## Problem description
Examine the entries and show every line in which the word "Lehre" is found.

===

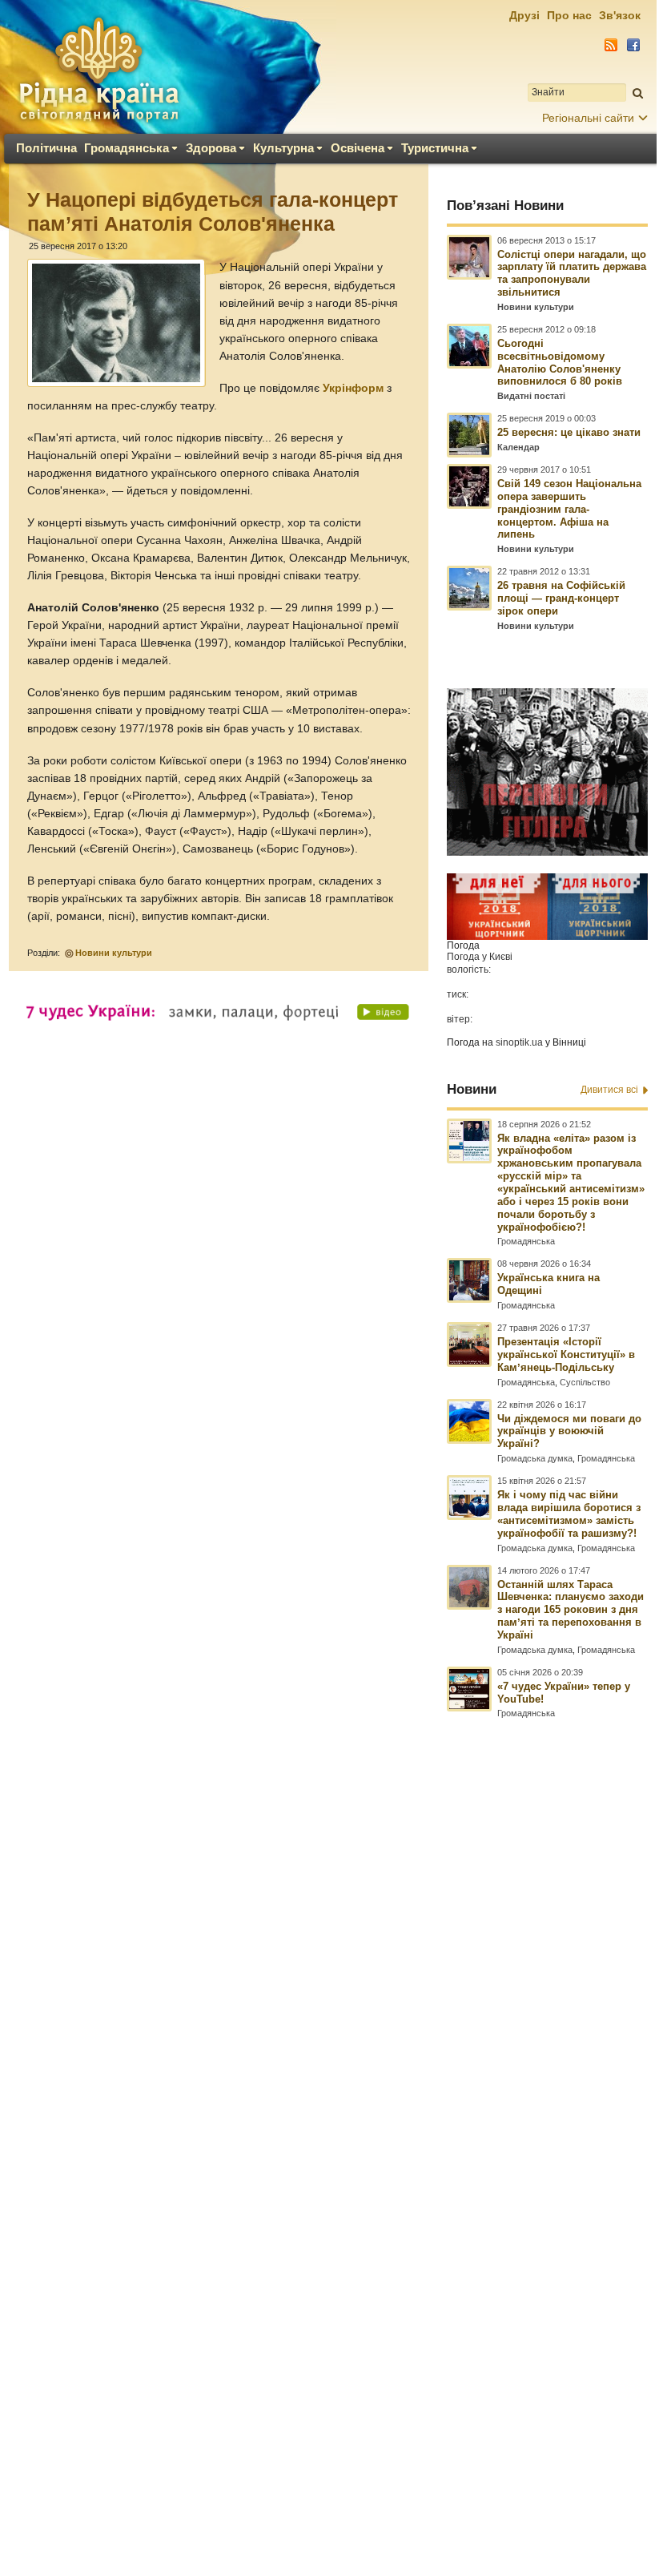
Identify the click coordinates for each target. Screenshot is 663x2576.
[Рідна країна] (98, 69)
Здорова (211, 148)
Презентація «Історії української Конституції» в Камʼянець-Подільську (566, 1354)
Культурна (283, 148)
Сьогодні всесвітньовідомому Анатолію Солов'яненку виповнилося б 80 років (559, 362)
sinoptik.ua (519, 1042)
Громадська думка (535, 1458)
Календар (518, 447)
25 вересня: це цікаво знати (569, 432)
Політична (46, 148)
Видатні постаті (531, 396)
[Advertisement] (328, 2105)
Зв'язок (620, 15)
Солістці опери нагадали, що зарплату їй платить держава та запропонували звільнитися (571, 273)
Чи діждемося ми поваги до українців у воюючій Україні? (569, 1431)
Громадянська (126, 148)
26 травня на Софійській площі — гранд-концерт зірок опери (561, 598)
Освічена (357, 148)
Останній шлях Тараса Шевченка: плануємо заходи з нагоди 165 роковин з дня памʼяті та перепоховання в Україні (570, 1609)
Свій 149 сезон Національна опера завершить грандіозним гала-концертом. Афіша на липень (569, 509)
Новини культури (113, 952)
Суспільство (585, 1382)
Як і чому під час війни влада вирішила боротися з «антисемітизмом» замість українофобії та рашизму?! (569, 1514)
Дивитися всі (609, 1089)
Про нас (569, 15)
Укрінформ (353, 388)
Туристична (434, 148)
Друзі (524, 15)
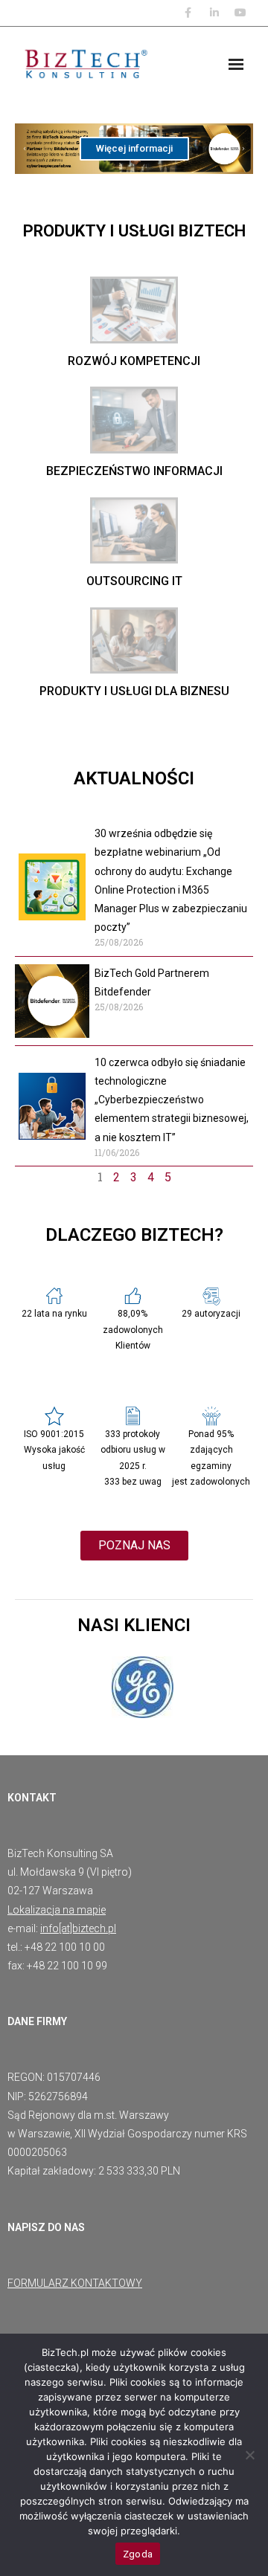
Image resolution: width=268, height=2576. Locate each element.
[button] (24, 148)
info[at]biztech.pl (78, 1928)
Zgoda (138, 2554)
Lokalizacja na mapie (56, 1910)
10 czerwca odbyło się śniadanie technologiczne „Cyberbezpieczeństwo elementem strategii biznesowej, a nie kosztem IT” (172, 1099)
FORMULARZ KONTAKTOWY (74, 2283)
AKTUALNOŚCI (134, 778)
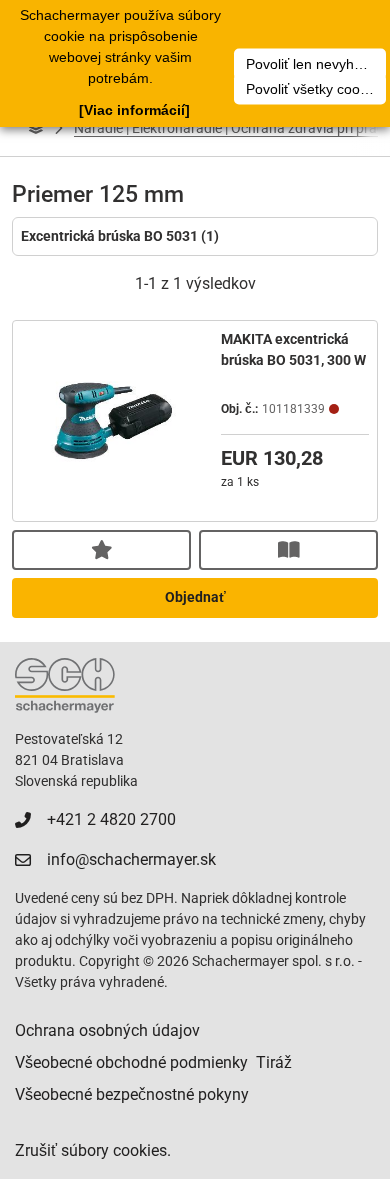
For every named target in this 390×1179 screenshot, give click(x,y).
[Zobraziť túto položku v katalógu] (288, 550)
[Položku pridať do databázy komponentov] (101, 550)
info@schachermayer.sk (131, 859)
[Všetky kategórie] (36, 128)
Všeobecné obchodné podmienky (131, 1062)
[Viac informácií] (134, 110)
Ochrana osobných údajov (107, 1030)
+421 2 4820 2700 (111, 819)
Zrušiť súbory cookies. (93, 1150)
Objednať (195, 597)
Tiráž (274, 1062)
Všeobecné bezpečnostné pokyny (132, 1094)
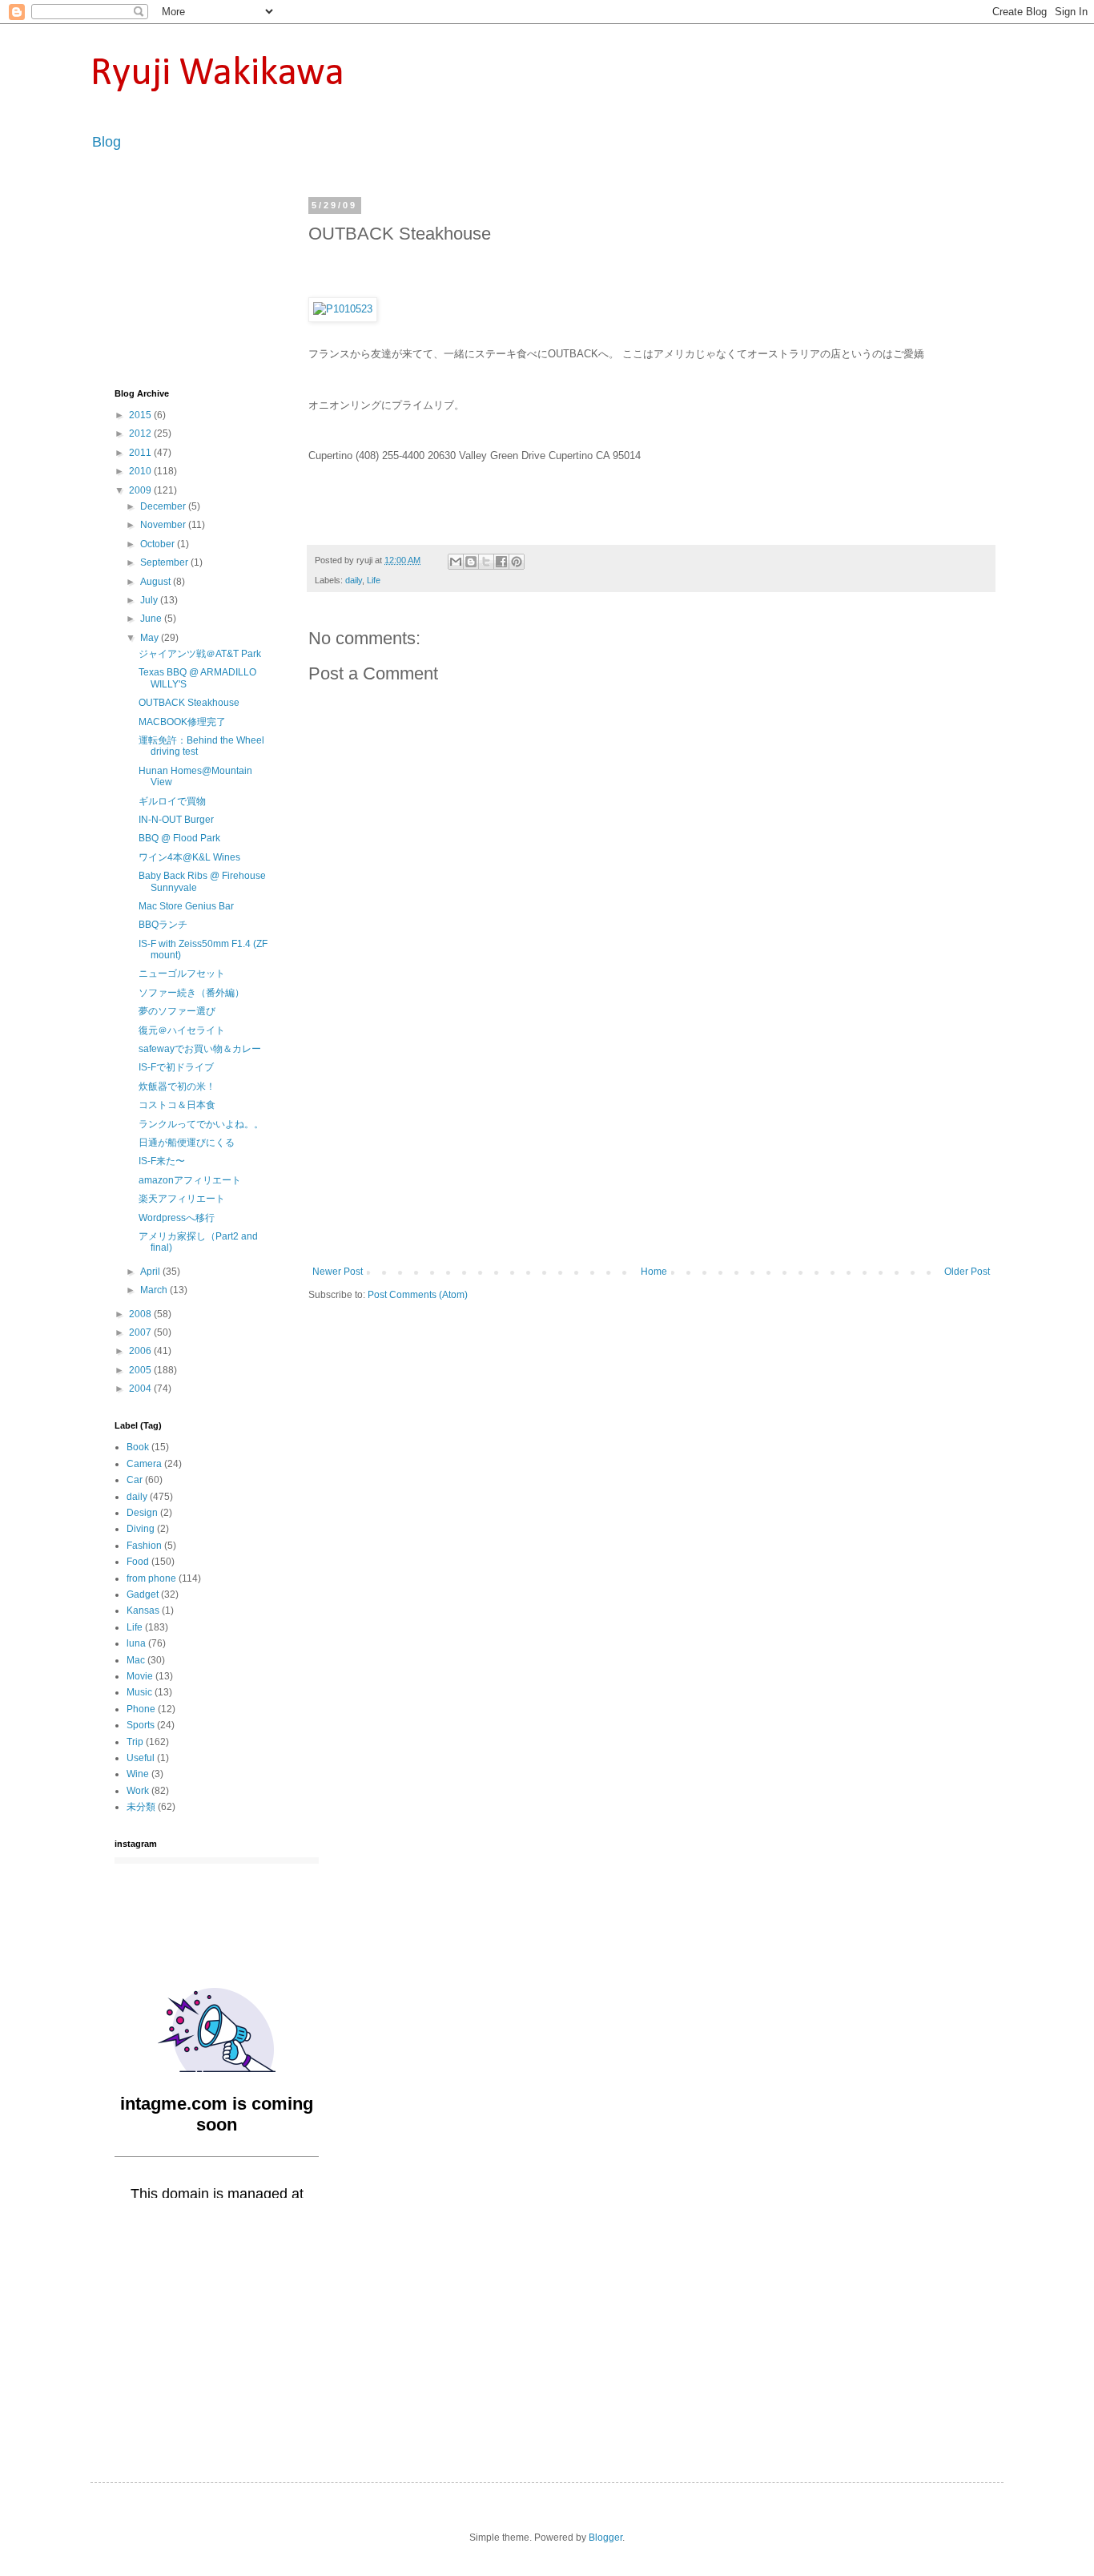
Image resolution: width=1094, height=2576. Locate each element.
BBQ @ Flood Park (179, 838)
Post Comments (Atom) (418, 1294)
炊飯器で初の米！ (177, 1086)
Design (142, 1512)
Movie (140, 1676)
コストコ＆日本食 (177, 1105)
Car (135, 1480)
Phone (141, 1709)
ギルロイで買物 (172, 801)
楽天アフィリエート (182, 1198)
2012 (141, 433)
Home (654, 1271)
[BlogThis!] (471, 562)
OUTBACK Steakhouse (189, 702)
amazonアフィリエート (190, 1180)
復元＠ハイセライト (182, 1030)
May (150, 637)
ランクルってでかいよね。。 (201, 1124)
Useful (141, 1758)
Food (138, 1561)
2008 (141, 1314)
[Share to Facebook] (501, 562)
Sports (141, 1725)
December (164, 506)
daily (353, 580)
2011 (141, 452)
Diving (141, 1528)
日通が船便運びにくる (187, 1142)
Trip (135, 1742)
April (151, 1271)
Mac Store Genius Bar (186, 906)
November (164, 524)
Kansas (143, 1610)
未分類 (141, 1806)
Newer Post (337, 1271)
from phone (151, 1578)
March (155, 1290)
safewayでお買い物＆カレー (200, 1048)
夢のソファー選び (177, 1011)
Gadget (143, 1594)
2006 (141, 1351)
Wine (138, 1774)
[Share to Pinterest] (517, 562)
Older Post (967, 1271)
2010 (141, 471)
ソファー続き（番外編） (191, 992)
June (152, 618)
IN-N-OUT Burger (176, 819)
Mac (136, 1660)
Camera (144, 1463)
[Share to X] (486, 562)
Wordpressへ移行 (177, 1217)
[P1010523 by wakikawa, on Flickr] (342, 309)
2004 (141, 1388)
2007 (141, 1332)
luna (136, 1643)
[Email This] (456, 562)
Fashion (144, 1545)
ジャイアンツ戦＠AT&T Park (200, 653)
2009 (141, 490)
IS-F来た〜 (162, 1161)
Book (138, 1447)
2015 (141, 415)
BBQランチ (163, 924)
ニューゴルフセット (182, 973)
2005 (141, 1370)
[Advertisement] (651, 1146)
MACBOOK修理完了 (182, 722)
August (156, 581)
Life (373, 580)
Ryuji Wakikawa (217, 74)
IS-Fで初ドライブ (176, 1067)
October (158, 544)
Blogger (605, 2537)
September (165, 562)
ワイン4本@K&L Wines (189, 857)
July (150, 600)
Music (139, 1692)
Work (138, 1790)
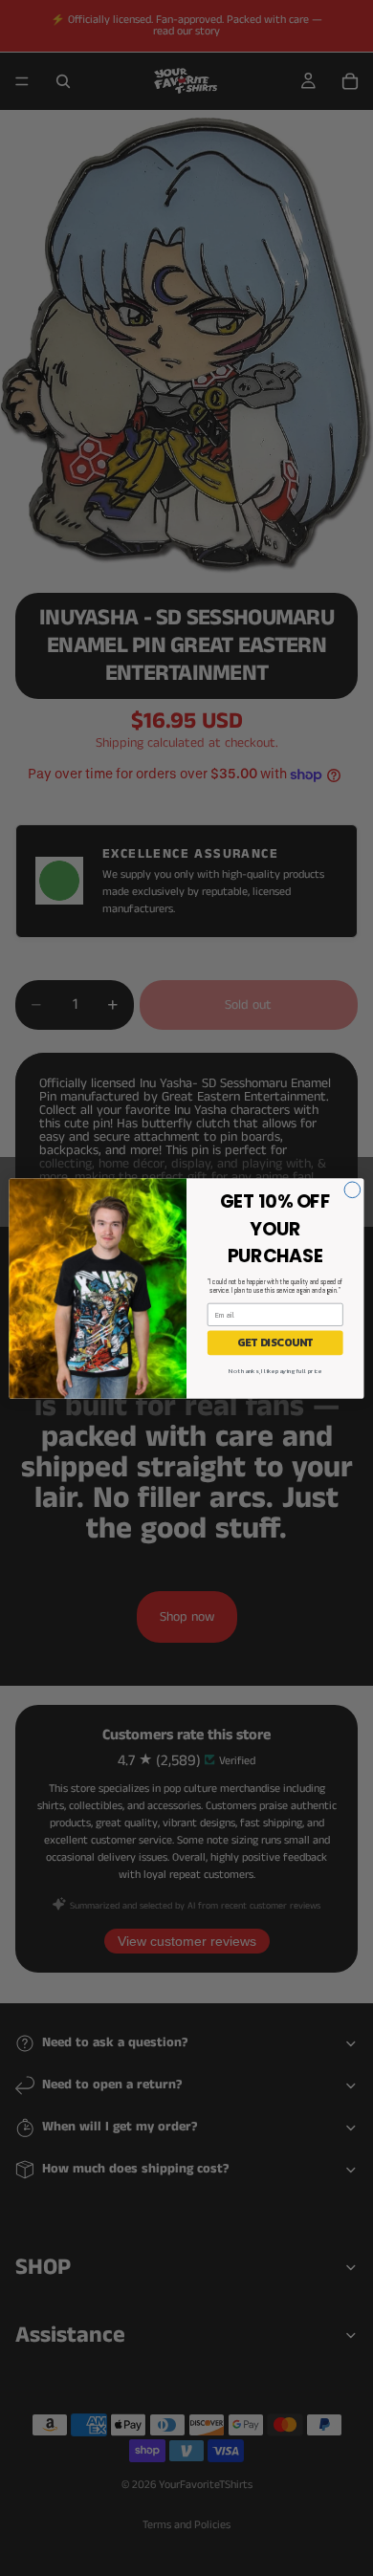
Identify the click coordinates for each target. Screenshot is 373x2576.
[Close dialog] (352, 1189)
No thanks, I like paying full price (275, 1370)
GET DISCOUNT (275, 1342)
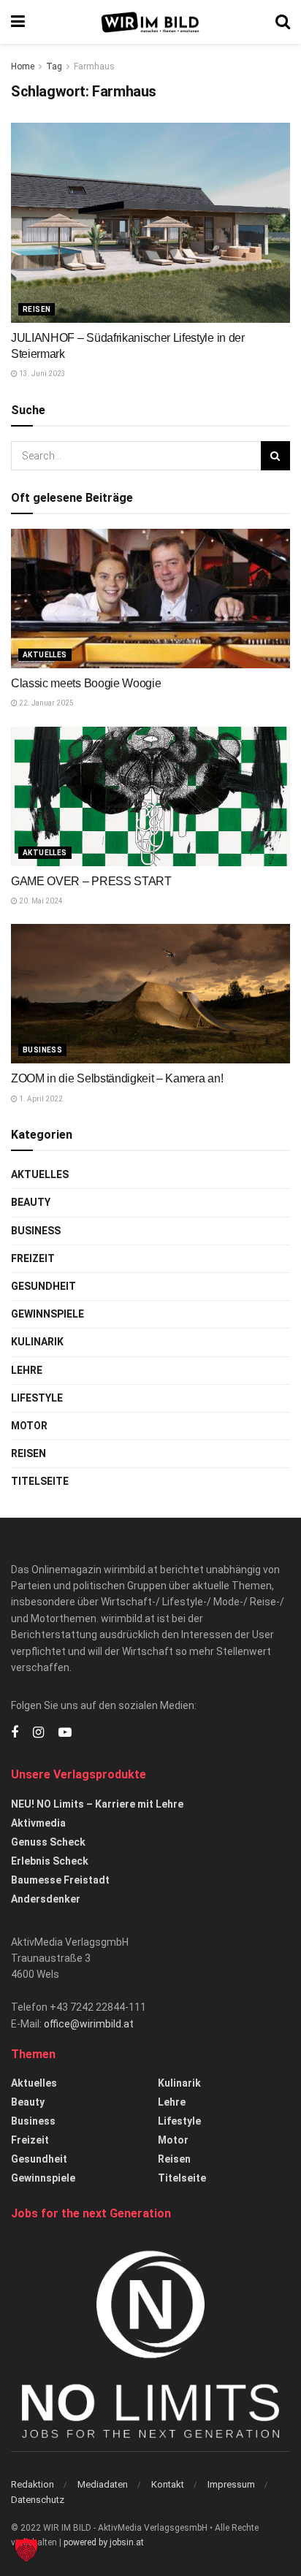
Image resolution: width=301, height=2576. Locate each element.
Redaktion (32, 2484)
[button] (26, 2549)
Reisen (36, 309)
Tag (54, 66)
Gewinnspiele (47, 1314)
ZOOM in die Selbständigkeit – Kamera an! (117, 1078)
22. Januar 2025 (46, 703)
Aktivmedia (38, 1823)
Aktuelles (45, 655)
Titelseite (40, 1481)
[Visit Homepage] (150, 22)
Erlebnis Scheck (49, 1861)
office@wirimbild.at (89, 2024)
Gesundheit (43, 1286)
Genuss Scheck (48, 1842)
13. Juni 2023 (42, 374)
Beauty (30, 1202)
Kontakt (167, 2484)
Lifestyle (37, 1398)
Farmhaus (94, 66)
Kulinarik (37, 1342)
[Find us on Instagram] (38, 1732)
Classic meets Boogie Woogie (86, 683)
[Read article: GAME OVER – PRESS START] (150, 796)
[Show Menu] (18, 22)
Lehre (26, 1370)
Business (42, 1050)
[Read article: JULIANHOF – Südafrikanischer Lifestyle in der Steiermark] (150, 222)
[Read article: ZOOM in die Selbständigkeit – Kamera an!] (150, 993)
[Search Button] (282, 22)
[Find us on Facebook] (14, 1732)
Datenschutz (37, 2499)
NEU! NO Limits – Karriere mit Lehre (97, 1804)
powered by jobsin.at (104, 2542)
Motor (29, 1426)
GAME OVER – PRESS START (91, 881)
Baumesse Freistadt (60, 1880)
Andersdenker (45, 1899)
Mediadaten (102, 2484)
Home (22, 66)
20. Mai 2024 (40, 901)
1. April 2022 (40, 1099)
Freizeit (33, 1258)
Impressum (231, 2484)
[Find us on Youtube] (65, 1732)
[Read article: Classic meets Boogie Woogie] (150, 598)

===

## Answer box
Lehre (26, 1370)
NEU! NO Limits – Karriere mit Lehre (97, 1804)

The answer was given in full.